Es un sentido más, en mi caso exagerado. Huelo a distancia, reconozco olores, los asocio a las personas, y la atracción o el rechazo dependen en gran manera de él.

Fran K disponía de una enorme colección de fragancias masculinas, y todas me gustaban, o será que en su cuerpo se mezclaban con su aroma personal y la combinación siempre funcionaba.

Leo solo olía de una manera, a Leo.

Para mi oler era un placer más,  me dedicaba a arrastrar la nariz por todas las partes de sus cuerpos desnudos, registrandolos en mi memoria olfativa, disfrutando de la exploración, utilizando mi lengua para captar los sabores, dejándome llevar por un instinto primitivo y animal, delicioso.

Desconexión

Hay un día concreto, un momento concreto, en el que no se porque mi cabeza realiza una total y completa desconexión hacía alguien de quién hasta entonces estaba fuertemente atada.

Y de pronto miro a esa persona casi como si no la conociera.

Él pregunta ¿qué te pasa?

No se qué responder, porque no lo entiendo, no puedo explicarlo, es casi inhumano, no tiene sentido…

 

Recuerdos: arrastrandome hacia ti

Leo escribe, su mensaje es escueto:  estoy excitado, ven..

Estoy escuchando Do I wanna know? – Artic Monkeys

Mi cuerpo empieza a reaccionar, las piernas flaquean, mi sexo se humedece, mmm

“(Do I wanna know?)
If this feeling flows both ways
(Sad to see you go)
Was sorta hoping that you’d stay
(Baby we both know)
That the nights were mainly made for saying things that you can’t say tomorrow day”

Su mundo

Parecía un ser etéreo, inalcanzable, casi irreal.
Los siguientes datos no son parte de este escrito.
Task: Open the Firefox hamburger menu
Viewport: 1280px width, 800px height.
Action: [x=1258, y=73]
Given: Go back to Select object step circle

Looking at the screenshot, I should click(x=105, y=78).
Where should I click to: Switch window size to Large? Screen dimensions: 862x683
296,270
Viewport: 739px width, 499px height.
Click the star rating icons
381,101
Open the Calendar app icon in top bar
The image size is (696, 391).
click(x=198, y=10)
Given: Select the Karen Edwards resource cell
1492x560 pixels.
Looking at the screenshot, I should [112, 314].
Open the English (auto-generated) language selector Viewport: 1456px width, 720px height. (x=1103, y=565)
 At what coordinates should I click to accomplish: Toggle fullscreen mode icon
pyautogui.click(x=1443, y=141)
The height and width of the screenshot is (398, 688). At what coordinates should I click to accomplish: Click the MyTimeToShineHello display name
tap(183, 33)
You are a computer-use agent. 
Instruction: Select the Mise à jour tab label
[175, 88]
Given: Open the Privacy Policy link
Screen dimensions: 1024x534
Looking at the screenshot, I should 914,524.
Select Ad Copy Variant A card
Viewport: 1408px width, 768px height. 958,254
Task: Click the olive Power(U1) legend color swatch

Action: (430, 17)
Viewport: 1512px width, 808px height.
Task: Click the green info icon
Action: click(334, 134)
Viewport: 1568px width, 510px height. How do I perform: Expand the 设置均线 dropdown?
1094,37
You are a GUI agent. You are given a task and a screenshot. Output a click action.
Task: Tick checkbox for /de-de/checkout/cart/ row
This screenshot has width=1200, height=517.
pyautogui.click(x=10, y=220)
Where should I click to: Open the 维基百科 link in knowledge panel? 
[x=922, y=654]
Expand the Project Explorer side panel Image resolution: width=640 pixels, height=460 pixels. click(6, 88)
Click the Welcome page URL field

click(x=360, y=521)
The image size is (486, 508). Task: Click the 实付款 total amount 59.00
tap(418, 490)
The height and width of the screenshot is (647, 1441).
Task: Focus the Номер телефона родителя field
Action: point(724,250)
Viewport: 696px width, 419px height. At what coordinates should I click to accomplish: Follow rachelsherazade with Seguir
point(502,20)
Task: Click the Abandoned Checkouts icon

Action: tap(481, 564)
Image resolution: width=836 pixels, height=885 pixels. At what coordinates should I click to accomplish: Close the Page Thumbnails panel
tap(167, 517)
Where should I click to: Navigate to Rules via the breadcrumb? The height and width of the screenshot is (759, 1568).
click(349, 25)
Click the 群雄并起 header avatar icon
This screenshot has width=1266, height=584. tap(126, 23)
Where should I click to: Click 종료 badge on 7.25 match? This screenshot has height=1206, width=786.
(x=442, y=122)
Le solía ver de lejos, no se porque, siempre era de lejos.

Y siempre maldecía esos malditos segundos que no me habían permitido chocarme con él. Ver su cara, su mandíbula encrespada, su mirada perdida, sus ojos. Esos ojos huidizos que parecían no mirarte nunca, hasta que lo hacían.

Entonces me sonrojaba, siempre me sonrojé y creo que lo sigo haciendo.

Él, su mundo, su realidad.

Cuando no estaban juntos siempre le preguntaba a Fran por él, y su respuesta era siempre la misma…”Está en su mundo”

¿Cuál era? ¿Por que no me dejaba entrar?

La respuesta era sencilla, pero nunca quise oírla.